Capstone Clinics across Alaska will end their public COVID-19 testing program at the end of the month, after more than two years of providing services during the pandemic.

In addition to the Kenai clinic, drive-thru and satellite testing for non-patients will no longer be available at Capstones in Wasilla, Palmer, Eagle River, Anchorage and the Deadhorse Aviation Center on the North Slope. This also includes Capstone’s airport and kiosk locations across the state. Previously, uninsured people could get their tests through the clinics subsidized by the federal government, and insured non-patients could use Capstone’s services. Now, however, Capstone will only provide COVID testing to established patients or those seeking to become new patients.

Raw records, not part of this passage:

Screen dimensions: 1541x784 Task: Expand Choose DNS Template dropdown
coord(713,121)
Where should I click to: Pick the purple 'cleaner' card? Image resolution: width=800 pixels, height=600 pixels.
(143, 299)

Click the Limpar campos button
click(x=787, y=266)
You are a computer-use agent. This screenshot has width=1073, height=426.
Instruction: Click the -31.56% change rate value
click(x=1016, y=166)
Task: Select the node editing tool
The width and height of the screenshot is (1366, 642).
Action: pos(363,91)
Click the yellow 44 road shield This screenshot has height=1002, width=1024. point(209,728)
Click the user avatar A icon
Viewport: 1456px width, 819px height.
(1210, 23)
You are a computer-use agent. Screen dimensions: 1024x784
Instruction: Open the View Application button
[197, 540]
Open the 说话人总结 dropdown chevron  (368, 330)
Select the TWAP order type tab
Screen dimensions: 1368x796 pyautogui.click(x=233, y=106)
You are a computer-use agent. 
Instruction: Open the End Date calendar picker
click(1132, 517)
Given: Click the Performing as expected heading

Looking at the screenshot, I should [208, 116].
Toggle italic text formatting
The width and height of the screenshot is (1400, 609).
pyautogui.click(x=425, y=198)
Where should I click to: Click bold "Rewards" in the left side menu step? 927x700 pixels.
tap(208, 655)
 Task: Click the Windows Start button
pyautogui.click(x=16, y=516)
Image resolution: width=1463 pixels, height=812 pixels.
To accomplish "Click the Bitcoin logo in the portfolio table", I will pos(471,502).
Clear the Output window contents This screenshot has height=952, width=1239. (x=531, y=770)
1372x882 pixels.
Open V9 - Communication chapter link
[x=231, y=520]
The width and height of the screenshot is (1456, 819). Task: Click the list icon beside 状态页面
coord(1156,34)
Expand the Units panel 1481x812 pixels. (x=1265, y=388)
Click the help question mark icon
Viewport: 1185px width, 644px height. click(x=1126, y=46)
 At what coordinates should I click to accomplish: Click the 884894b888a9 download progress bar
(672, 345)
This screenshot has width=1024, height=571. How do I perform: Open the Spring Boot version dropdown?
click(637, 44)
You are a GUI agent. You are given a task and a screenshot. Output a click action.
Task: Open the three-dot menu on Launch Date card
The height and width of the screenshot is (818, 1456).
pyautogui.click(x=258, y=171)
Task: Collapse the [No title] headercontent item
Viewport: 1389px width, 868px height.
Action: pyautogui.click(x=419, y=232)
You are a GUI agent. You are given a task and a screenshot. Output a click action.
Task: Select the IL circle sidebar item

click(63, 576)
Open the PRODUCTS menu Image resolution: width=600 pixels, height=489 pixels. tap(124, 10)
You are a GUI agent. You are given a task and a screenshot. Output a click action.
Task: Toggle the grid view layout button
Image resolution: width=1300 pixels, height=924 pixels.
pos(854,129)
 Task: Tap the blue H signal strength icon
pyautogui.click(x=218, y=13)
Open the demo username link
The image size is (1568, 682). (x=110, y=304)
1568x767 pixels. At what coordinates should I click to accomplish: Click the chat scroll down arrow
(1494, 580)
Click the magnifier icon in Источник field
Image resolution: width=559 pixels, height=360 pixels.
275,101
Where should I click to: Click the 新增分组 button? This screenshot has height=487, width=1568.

“We can still take care of (patients’) testing needs,” Matt Jones, the director of non-clinical operations at Capstone headquarters in Wasilla, said Wednesday.

Jones said the decision to discontinue public testing, including drive-thru operations, was mainly due to a lack of federal funding. In March, the Health Resources and Services Administration (HRSA) stopped accepting COVID testing and treatment claims from health care providers for uninsured patients, citing a “lack of sufficient funds.”

Jones said ceasing public testing was a “business decision.”

“Our ability to cover that cost has also dropped,” he said.

Even after the HRSA announcement, Capstone continued to administer tests. But as COVID cases have fallen, so has the demand for services.

At the Kenai Capstone clinic last fall, health care providers reported an increase in demand for testing. According to Clarion archives, cars were backed up through the Three Bears Grocery parking lot and lining up down Walker Street over Labor Day weekend — some people even waiting upward of four hours to get tested.

Jones said now testing is down around 90% from previous COVID peaks. During the heat of the omicron wave, he said, Capstone clinics across Alaska were testing more than 3,000 people per day. That has since dropped to around 200 or 250 daily.

Capstone will close its public testing sites on June 30.

In Kenai, Odyssey Family Practice is still offering COVID walk-in testing and testing by appointment, and the Kenai Public Health Center still offers testing by appointment, as well as free take-home test kits. Walmart sells at-home test kits, but doesn’t provide in-house testing.

Soldotna Professional Pharmacy and the Soldotna Walgreens are also still offering testing by appointment.